What is needed: Copy each line in the data that includes the word "browser".

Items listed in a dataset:
=== Section Start ===

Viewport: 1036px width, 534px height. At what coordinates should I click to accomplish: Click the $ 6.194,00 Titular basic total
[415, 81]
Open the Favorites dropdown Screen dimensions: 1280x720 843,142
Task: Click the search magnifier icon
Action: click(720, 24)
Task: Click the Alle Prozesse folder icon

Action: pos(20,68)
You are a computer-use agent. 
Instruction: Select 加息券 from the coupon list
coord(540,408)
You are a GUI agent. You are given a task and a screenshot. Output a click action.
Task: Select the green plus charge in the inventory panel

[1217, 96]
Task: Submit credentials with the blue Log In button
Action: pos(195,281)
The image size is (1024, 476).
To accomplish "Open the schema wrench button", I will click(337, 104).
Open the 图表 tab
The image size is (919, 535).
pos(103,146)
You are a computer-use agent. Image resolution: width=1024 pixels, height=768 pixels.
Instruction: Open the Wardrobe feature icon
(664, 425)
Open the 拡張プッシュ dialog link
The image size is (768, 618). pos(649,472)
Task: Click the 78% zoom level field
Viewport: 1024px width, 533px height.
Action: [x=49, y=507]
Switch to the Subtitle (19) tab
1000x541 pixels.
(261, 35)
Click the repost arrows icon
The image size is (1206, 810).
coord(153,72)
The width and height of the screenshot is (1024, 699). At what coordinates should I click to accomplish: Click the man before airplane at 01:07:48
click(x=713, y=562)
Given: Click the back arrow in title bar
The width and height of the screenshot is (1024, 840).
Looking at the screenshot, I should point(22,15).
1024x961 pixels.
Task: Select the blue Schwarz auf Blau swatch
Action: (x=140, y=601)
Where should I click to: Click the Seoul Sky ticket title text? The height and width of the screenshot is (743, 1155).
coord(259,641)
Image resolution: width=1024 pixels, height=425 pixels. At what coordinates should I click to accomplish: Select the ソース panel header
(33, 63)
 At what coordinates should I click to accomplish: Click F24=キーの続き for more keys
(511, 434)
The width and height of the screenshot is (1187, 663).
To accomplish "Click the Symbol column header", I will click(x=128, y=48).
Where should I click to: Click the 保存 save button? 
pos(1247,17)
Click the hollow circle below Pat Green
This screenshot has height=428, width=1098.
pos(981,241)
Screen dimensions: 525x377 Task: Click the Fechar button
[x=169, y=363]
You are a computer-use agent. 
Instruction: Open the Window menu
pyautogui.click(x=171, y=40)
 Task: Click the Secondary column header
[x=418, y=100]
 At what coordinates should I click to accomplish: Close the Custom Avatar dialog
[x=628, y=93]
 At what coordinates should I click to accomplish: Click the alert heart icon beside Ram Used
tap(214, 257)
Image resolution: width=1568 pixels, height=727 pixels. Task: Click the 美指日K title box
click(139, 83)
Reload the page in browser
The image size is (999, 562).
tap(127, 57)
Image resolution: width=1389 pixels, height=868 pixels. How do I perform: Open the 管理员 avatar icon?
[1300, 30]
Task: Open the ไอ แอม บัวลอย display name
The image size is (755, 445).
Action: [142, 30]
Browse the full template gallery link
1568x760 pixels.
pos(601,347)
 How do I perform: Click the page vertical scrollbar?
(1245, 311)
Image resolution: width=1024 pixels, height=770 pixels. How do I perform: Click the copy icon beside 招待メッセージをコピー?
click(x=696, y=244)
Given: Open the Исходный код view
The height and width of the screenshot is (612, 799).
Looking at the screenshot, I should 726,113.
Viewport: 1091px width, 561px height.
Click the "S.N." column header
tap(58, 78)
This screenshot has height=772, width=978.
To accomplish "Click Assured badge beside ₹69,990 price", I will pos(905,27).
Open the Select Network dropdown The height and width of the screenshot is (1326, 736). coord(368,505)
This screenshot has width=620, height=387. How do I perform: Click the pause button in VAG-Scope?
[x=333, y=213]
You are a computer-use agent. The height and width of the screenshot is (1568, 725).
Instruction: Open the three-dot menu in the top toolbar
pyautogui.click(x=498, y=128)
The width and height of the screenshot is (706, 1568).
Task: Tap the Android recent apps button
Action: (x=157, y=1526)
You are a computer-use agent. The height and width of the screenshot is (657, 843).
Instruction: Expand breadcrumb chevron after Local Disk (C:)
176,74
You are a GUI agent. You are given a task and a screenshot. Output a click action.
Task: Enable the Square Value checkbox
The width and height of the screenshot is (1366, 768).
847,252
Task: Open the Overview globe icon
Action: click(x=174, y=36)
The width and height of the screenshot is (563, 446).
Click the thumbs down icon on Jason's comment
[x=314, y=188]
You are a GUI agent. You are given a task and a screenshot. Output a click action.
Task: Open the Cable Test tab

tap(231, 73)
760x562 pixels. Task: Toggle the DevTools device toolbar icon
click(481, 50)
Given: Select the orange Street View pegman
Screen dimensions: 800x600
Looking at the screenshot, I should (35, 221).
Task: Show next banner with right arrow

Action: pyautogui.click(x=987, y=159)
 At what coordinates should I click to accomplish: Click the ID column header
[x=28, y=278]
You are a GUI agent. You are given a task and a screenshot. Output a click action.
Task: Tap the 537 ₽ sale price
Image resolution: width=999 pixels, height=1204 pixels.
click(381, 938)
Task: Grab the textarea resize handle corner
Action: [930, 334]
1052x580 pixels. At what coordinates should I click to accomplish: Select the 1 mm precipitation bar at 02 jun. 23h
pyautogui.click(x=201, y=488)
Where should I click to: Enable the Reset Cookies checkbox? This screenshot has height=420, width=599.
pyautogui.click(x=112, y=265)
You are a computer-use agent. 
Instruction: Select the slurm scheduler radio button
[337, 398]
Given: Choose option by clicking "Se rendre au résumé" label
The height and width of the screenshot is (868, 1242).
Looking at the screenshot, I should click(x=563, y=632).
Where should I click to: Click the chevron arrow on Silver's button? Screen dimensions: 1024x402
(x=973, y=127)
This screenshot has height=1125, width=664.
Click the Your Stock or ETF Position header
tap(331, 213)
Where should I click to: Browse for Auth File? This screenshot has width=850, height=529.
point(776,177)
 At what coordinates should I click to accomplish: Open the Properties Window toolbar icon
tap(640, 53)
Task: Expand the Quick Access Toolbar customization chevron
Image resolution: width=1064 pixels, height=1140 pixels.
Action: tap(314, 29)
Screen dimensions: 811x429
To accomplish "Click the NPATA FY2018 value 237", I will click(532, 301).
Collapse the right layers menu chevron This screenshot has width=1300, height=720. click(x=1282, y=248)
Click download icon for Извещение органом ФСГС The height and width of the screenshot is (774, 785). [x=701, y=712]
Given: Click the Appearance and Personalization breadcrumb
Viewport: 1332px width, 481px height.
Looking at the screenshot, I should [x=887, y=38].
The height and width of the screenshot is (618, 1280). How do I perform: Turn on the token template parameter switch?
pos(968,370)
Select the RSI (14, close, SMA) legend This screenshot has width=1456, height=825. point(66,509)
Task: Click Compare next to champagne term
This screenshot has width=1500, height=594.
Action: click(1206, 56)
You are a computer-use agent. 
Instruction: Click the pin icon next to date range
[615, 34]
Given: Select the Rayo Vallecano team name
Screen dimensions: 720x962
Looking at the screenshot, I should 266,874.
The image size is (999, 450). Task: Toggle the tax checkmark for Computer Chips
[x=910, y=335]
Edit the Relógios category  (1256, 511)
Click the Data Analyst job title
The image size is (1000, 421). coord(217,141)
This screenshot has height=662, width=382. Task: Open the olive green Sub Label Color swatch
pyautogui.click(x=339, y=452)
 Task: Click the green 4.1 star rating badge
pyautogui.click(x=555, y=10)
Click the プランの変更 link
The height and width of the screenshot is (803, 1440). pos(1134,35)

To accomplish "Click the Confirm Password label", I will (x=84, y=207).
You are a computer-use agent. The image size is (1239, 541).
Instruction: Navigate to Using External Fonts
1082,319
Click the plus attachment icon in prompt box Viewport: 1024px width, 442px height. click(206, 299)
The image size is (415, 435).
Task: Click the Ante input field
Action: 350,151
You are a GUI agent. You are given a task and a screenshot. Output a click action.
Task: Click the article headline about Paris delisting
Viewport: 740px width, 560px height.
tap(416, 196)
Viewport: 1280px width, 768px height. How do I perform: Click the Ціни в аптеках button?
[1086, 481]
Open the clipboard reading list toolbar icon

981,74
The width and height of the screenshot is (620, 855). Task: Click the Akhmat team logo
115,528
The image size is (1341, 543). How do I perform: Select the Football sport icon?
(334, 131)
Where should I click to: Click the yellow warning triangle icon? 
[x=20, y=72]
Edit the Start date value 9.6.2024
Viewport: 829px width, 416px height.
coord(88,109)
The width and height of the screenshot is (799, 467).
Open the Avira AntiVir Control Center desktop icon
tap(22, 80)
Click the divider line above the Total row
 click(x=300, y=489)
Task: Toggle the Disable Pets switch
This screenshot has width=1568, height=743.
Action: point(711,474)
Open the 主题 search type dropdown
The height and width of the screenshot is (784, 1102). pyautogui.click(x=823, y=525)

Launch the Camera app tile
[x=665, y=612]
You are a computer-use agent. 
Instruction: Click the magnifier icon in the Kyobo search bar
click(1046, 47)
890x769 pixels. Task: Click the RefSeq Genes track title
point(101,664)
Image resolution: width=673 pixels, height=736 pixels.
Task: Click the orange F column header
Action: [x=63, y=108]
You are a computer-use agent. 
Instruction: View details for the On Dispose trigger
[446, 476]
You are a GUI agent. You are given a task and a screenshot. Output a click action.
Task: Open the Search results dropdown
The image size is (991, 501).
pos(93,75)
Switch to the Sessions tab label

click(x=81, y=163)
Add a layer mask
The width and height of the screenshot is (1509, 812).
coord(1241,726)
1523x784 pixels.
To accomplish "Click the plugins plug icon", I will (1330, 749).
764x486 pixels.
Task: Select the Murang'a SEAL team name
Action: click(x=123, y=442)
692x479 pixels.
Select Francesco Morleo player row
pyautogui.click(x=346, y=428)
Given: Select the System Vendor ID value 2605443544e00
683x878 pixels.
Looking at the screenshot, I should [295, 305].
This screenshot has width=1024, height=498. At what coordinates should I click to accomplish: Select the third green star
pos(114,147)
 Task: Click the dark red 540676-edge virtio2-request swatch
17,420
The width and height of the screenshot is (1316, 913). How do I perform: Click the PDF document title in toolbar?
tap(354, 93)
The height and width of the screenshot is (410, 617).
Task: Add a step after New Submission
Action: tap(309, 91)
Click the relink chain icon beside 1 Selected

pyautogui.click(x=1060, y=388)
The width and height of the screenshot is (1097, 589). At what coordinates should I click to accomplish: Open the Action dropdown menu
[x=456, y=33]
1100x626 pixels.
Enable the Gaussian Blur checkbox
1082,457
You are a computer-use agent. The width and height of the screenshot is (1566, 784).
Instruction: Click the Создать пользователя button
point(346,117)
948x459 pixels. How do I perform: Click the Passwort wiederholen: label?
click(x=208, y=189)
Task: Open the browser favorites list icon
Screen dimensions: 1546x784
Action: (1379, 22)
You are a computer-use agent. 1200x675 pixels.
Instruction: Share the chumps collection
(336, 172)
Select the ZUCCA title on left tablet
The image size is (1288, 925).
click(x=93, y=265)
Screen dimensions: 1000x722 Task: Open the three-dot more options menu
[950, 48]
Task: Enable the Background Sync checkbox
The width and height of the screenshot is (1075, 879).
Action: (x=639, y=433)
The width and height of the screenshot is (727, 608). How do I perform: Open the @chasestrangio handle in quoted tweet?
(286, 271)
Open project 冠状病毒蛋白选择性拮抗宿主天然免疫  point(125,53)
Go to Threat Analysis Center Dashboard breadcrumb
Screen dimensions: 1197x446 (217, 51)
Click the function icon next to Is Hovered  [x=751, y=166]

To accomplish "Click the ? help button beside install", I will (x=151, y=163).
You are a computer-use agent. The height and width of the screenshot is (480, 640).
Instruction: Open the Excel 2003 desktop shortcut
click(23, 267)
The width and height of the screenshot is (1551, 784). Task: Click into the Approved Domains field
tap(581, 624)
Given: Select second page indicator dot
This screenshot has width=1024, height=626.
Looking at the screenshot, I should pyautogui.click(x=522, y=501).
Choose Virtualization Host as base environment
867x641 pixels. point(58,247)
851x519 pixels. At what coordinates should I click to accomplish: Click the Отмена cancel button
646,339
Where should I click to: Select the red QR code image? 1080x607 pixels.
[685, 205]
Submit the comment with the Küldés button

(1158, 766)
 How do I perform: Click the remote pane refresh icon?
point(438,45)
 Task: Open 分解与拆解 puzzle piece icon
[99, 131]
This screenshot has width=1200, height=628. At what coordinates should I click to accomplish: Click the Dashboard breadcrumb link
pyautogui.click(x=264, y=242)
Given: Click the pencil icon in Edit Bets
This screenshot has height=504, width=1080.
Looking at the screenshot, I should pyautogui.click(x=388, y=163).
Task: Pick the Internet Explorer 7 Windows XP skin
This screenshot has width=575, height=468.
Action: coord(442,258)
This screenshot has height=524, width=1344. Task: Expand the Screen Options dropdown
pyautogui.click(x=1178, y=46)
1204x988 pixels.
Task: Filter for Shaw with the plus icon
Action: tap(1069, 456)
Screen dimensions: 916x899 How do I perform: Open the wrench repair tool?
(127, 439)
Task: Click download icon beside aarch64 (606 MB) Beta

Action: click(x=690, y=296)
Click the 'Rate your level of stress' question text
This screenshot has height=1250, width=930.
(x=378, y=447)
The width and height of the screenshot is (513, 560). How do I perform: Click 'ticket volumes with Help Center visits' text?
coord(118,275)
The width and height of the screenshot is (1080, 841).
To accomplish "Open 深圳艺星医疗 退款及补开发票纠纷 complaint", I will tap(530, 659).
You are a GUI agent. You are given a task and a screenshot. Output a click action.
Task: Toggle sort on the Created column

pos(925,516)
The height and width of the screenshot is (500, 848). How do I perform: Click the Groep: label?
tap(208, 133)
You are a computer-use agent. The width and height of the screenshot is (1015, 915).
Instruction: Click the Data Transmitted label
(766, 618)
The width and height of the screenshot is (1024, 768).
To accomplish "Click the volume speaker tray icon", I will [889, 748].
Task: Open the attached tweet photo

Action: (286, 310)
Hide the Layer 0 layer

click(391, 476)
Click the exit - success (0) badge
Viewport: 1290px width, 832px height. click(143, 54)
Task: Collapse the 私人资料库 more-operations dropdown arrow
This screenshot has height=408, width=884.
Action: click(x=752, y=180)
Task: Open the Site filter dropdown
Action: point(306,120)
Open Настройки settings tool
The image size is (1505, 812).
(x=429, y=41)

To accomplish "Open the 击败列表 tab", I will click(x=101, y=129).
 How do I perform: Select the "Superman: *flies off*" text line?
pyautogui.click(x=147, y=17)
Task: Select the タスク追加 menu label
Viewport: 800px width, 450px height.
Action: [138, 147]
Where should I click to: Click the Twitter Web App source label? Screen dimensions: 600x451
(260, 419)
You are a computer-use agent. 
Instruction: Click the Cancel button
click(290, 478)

=== Section End ===

Written reply:
Reload the page in browser
Task: Open the browser favorites list icon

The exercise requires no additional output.